Cooper and I spent the weekend together. It went great. We always have such a good time. Friday night he came to my apartment and we just snuggled and went to bed. Then Saturday, we got up and went to my favorite place in Tallahassee (Lake Ella). I then had a huge surprise for him. I planned to cook him his favorite meal, macaroni & cheese (which is a giant fear food- carbohydrates AND fats!). I was going to make it and eat it...with him...like a normal person. 
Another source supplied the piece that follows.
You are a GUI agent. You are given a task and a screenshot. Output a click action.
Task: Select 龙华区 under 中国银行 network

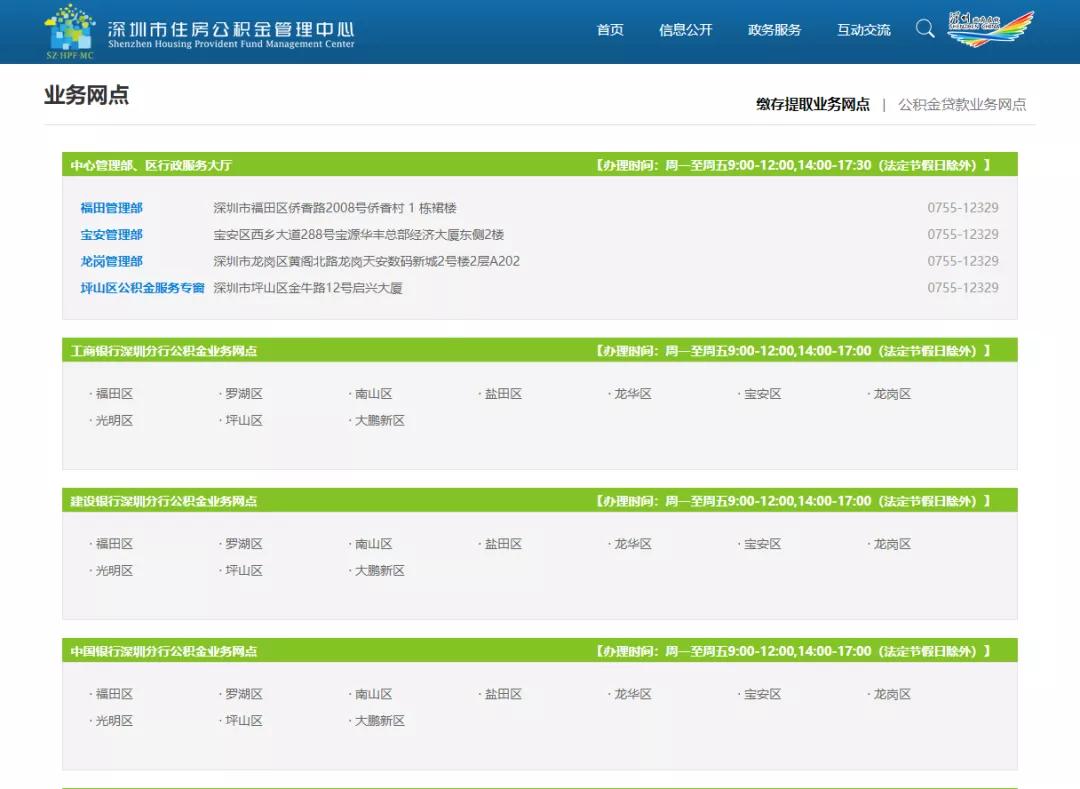tap(632, 693)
Before the meal, I feel like I may have restricted. I had a smoothie and a few coffees for the entire day up until 6ish. Then came the starchy, cheesy goodness. I was so nervous and I even admitted this to him before taking my first bite. He made it easy though. The whole time he was telling me how perfect everything was and how he wished he could get meals like this everyday. That made me feel really great, that he genuinely appreciated what I was doing for him. 


After dinner, I had planned to take him to salsa dancing lessons! But we ended up getting there late, so we just got some drinks and left. 


If you can't tell, let me tell you something: I really like this guy. I know I've said this before, but he's clearly different from every other fella I've dated. 


And since I can obviously tell that I'm ready to perhaps commit to him, and be exclusive to him, I decided to have the talk with him today. 


I brought it up subtly, casually texting "Have you changed your Facebook status yet?".


He responded, "No. Why?"


Then he got busy with work so we didn't talk again until about an hour ago when he called me on the phone. 


My point of view is simple. I just wanted to know whether or not we were exclusive or not, and if we were "boyfriend/ girlfriend". And, of course, if it was Facebook official.


Well, I should've known. Guys always make things more complicated than they should be.


He went into this long speech about how labels have expectations and he wants to continue just doing what we've been doing. Then I told him how its a completely fair question to ask if we are exclusive or not. 


I'm just so confused right now. I never know how to think or feel when something like this happens. It feels like complete rejection. Even though he didn't say anything about leaving me. I have thought for months that I'm finally ready to be in a relationship. But am I? How will I ever know? If I'm constantly doubting myself and my partner, will I ever succeed with a man?


Just so many unanswered questions. And I have to admit, I had thoughts of cutting. Serious thoughts. But then I thought to myself He's going to see me in 2 weeks and what if he sees my scars? He'll never want me then. Sure, it's not the best reason because it was for someone else. But it's a reason. And ANY reason to not cut is a good enough reason.